Kaynak Metin -
* * * *

Av. Arb. Utku ARSLAN
·
0 545 685 59 39
·
av.utkuarslan@gmail.com
Bize Ulaşın

Özel Belgede Sahtecilik, Dolandırıcılık, Uzlaştırma Yargı Kararı

KARAR ÖZETİ:
Bilirkişi raporlarında dava konusu sözleşmedeki imzaların sanıklara ait olmadığının tespit edilmesiyle sanık savunmaları doğrulanmış olup, sanığın suça konu özel belgeyi sahte olarak tanzim edip kullandığına yönelik, soyut iddialar  dışında, kesin ve inandırıcı deliller bulunmadığından sanığın beraatı gerekmektedir.

* * * *

Öğe konumu satırları
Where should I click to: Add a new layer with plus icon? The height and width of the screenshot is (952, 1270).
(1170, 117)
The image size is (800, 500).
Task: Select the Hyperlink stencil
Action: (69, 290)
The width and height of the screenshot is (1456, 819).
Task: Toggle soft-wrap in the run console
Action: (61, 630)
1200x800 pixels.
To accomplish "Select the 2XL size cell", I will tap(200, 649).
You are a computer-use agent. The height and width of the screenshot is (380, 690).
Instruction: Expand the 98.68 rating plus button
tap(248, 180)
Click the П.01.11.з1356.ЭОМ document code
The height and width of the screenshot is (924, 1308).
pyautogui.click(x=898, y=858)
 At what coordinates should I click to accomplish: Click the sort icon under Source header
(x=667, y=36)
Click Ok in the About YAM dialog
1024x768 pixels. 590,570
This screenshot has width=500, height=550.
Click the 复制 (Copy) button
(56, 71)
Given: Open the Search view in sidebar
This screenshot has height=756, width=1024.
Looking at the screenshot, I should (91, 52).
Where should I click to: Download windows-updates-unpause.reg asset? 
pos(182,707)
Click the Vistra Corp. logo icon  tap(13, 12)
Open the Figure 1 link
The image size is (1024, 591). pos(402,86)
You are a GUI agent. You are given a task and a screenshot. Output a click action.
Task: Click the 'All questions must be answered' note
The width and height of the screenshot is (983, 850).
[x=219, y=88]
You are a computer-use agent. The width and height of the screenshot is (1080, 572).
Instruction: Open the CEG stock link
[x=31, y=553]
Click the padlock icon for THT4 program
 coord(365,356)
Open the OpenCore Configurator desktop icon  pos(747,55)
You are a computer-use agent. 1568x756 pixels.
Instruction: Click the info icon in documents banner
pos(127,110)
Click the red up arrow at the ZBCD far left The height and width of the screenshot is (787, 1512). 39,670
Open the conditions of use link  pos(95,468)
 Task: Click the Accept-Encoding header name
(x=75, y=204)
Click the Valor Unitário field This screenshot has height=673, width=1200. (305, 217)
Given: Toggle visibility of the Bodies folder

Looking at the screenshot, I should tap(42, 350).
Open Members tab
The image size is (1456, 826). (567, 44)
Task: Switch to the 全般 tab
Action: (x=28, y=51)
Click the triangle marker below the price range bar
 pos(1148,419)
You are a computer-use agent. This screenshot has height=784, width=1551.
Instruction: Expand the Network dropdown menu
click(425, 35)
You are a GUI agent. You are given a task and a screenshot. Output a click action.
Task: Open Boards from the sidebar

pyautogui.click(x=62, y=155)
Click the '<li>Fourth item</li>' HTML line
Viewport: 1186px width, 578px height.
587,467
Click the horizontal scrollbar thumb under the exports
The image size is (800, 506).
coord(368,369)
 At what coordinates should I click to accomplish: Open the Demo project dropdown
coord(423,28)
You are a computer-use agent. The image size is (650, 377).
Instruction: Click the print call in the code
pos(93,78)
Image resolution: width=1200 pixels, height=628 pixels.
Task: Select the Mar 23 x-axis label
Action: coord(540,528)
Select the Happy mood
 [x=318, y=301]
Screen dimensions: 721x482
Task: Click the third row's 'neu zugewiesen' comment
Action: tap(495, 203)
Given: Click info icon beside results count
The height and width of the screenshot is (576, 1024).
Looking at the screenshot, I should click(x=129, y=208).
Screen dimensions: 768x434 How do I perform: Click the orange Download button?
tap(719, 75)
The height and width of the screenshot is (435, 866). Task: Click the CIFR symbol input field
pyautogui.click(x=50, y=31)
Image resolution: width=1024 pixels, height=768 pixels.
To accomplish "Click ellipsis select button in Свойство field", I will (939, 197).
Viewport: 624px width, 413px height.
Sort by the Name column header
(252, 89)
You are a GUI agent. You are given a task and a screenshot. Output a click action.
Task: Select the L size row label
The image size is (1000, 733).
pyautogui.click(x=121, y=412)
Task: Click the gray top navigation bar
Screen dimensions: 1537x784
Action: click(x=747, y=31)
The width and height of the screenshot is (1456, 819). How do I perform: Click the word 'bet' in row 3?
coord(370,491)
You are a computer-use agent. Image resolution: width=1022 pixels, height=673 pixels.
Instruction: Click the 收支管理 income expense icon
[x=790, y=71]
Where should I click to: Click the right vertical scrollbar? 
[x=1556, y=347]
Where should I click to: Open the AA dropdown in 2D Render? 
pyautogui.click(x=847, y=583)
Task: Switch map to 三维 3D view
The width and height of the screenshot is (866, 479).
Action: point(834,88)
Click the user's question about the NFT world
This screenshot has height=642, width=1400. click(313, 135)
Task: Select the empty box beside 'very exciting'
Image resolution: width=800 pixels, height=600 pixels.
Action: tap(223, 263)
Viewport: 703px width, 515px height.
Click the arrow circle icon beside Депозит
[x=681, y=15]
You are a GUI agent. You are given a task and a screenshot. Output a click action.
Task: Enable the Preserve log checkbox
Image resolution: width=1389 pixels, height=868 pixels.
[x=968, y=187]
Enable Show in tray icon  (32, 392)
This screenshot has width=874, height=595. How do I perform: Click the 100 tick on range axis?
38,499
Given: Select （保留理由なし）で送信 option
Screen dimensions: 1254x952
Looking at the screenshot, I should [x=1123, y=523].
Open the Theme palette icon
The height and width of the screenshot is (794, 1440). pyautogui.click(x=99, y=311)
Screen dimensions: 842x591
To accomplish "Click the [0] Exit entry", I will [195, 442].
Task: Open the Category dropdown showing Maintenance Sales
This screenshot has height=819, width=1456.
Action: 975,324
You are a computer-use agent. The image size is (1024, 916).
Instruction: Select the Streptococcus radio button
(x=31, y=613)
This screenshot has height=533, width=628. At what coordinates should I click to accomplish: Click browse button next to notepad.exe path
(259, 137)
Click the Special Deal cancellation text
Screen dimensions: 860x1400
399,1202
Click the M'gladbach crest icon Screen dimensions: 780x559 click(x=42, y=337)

* * * *

Verilen İstek 1 - Yargı kararıyla ilgili metni hiçbir değişiklik yapmadan baştan sona tekrarlayınız.
Verilen İstek 2 - Satırlarda "This screenshot has height=533, width=628." ifadesini içeren satırdan satırların sonuna kadar uzanan bölümü, "crest" yerine "badge" koyarak yeniden yazınız; başka hiçbir şeyi değiştirmeyiniz.

Sonuç 1 -
Av. Arb. Utku ARSLAN
·
0 545 685 59 39
·
av.utkuarslan@gmail.com
Bize Ulaşın

Özel Belgede Sahtecilik, Dolandırıcılık, Uzlaştırma Yargı Kararı

KARAR ÖZETİ:
Bilirkişi raporlarında dava konusu sözleşmedeki imzaların sanıklara ait olmadığının tespit edilmesiyle sanık savunmaları doğrulanmış olup, sanığın suça konu özel belgeyi sahte olarak tanzim edip kullandığına yönelik, soyut iddialar  dışında, kesin ve inandırıcı deliller bulunmadığından sanığın beraatı gerekmektedir.

Sonuç 2 -
This screenshot has height=533, width=628. At what coordinates should I click to accomplish: Click browse button next to notepad.exe path
(259, 137)
Click the Special Deal cancellation text
Screen dimensions: 860x1400
399,1202
Click the M'gladbach badge icon Screen dimensions: 780x559 click(x=42, y=337)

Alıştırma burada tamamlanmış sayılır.